* _Supplied records_

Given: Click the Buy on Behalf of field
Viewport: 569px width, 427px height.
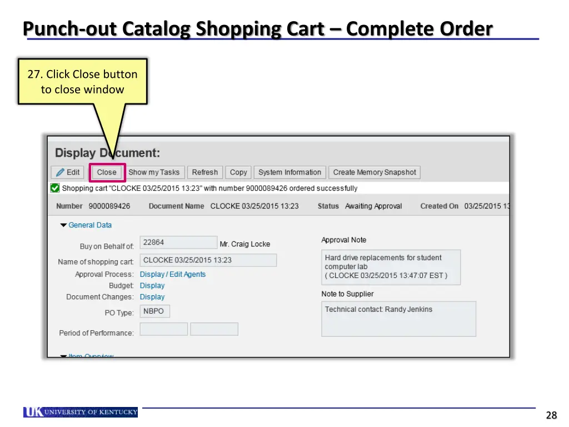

...

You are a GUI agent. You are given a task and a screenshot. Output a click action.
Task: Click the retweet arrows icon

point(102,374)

...

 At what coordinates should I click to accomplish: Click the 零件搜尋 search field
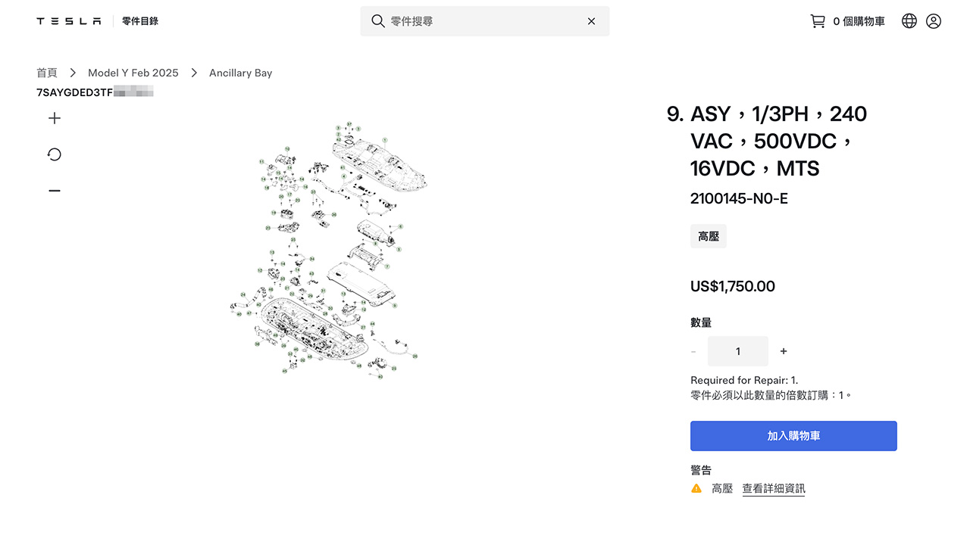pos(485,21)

* _To do_
Taking the records above, retype every line from the one with "Given: Click the Buy on Behalf of field" down to the one with "Viewport: 569px width, 427px height.", exactly and with nothing else.

* _Your response_
Given: Click the Buy on Behalf of field
Viewport: 569px width, 427px height.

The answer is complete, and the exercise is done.